PROVIDED RECORDS =>
※

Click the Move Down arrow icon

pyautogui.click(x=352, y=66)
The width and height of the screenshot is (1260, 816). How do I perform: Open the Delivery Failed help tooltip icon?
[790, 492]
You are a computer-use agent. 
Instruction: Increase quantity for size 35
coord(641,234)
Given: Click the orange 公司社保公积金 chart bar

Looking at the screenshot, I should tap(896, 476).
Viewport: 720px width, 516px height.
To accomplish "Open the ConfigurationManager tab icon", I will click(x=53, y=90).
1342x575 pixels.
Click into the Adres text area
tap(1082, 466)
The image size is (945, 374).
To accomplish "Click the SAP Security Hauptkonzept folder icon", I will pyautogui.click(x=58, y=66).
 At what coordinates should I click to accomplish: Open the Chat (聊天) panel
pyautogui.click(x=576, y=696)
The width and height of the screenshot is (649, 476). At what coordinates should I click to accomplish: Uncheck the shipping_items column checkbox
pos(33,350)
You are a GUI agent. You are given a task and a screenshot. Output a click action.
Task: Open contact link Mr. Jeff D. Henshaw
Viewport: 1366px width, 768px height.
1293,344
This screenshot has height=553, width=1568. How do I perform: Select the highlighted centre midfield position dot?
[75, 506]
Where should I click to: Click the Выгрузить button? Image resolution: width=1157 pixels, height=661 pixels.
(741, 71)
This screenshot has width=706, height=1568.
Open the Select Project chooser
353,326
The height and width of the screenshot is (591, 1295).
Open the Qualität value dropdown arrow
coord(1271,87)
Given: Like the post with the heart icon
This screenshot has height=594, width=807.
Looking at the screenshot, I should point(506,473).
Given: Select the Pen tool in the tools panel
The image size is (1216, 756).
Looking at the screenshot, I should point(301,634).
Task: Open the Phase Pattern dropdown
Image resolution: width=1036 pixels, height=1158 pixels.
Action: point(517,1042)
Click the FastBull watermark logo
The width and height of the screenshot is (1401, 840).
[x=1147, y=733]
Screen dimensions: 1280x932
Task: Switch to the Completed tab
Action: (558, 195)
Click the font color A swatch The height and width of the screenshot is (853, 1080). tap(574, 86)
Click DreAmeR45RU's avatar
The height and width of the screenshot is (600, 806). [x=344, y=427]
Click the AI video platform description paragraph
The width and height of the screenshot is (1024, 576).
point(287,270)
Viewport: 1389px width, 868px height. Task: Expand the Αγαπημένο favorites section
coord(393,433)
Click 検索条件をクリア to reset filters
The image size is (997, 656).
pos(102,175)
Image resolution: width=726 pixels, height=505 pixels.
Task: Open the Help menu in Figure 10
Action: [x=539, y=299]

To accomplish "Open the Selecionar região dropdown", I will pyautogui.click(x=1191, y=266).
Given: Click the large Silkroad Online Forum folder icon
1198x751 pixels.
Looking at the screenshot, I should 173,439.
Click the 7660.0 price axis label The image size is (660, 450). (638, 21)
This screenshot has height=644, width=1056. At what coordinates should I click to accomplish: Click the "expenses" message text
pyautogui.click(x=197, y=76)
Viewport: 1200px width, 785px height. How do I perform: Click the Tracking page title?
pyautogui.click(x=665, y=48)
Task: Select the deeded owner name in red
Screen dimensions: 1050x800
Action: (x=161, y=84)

※

EXERCISE DIRECTIONS =>
From the line that contains "Click the font" to the last line of the material above, repeat every line exactly, keeping both the first and the last.

ANSWER BOX =>
Click the font color A swatch The height and width of the screenshot is (853, 1080). tap(574, 86)
Click DreAmeR45RU's avatar
The height and width of the screenshot is (600, 806). [x=344, y=427]
Click the AI video platform description paragraph
The width and height of the screenshot is (1024, 576).
point(287,270)
Viewport: 1389px width, 868px height. Task: Expand the Αγαπημένο favorites section
coord(393,433)
Click 検索条件をクリア to reset filters
The image size is (997, 656).
pos(102,175)
Image resolution: width=726 pixels, height=505 pixels.
Task: Open the Help menu in Figure 10
Action: [x=539, y=299]

To accomplish "Open the Selecionar região dropdown", I will pyautogui.click(x=1191, y=266).
Given: Click the large Silkroad Online Forum folder icon
1198x751 pixels.
Looking at the screenshot, I should 173,439.
Click the 7660.0 price axis label The image size is (660, 450). (638, 21)
This screenshot has height=644, width=1056. At what coordinates should I click to accomplish: Click the "expenses" message text
pyautogui.click(x=197, y=76)
Viewport: 1200px width, 785px height. How do I perform: Click the Tracking page title?
pyautogui.click(x=665, y=48)
Task: Select the deeded owner name in red
Screen dimensions: 1050x800
Action: (x=161, y=84)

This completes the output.